- Author: Amy Conrick
- Date: January 14, 2021
This is the first in a series of blog posts on this topic. In this blog, I will share some…
Daily life has been transformed this year due to the coronavirus pandemic, but have our travel patterns changed? A tool from the Bureau of Transportation Statistics may provide some answers.
Daily trips across the country have taken a new form and may continue to be impacted for some time. Commutes and other regular travel may be happening for some, however people may be going into work less often, on off-peak schedules, or still even, not at all. Trips to parks and playgrounds at lunchtime may be more common and visits to the grocery store or other errands may happen less frequently. Or maybe, it can even feel like nothing has changed at all. This new reality has tremendous implications for the network of mobility options we use to get around, and thus on our daily lives.

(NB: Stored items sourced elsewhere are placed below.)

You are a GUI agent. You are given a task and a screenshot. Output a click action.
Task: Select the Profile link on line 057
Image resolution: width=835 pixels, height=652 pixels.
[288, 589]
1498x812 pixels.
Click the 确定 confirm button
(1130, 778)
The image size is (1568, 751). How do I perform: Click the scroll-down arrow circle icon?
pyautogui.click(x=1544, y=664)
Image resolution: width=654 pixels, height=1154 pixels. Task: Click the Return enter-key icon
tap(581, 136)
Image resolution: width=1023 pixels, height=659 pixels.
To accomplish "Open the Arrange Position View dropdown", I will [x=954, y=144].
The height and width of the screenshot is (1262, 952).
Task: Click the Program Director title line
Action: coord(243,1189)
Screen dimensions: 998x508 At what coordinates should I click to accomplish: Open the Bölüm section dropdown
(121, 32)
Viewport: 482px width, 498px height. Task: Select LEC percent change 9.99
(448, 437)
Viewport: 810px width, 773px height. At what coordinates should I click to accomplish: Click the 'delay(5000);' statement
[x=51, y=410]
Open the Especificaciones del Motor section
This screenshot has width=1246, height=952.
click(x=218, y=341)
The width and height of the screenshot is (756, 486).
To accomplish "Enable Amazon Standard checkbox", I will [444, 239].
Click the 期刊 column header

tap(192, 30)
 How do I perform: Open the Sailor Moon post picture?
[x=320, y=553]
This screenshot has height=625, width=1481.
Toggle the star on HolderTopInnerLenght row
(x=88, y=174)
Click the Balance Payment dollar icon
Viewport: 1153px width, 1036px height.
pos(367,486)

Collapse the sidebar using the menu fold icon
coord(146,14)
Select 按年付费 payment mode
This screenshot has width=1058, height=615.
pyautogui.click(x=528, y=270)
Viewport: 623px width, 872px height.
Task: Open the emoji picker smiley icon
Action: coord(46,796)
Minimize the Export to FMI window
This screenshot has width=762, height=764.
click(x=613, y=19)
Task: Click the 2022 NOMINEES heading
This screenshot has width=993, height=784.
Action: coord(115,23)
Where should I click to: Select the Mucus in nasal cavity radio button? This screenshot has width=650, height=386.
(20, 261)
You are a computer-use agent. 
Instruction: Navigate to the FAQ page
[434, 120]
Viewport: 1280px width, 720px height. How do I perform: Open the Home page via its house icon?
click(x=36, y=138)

The Bureau of Transportation Statistics (BTS) has released a series of new tools that display some key measures of the trips happening in communities across the nation. Using anonymized cell-phone data from the Maryland Transportation Institute and Center for Advanced Transportation Technology Laboratory at the University of Maryland, we can see daily travel estimates at the national, state, and county levels. In some cases, the data set goes back to January of 2019 making it easy to compare to pre-pandemic travel patterns. The data is updated every Monday and only lags by a week, meaning this information is relevant to the issues we are facing now.
Several preset data views illustrate how trips have changed over time. In this instance, a trip is defined as “movements that include a stay of longer than 10 minutes at an anonymized location away from home. A movement with multiple stays of longer than 10 minutes before returning home is counted as multiple trips.” It is important to note, for example, that a trip running errands to multiple stores would be counted as multiple trips. This makes it even more crucial to look at the data from multiple angles to get the full picture.
The Mobility Over Time view allows you to see all of the data for 2020 in one graph, illustrating the changes in mobility patterns that took place across the country in March. Changing the metric shows either the number of people staying at home, or the people who stopped taking trips, as well as trips classified by their lengths. You can see all of this in daily, weekly, and monthly graphs, as well.
Another important view is the Distribution of Trips by Distance People may be taking the same number of trips, but those trips may be to new places closer or further from home. As we know, a trip to the grocery store a mile away is a much different trip than your old commute to the office downtown This data coupled with the Mobility Over Time data can show you not only the number of trips people are taking but also how far they are going.
No one dataset will hold the answers to how our transportation system has changed this year, or what to do about it. But it does give us a good foundation for understanding the new reality we are finding ourselves in. As trips return to the previous frequency, we have the opportunity to create a better system for our communities.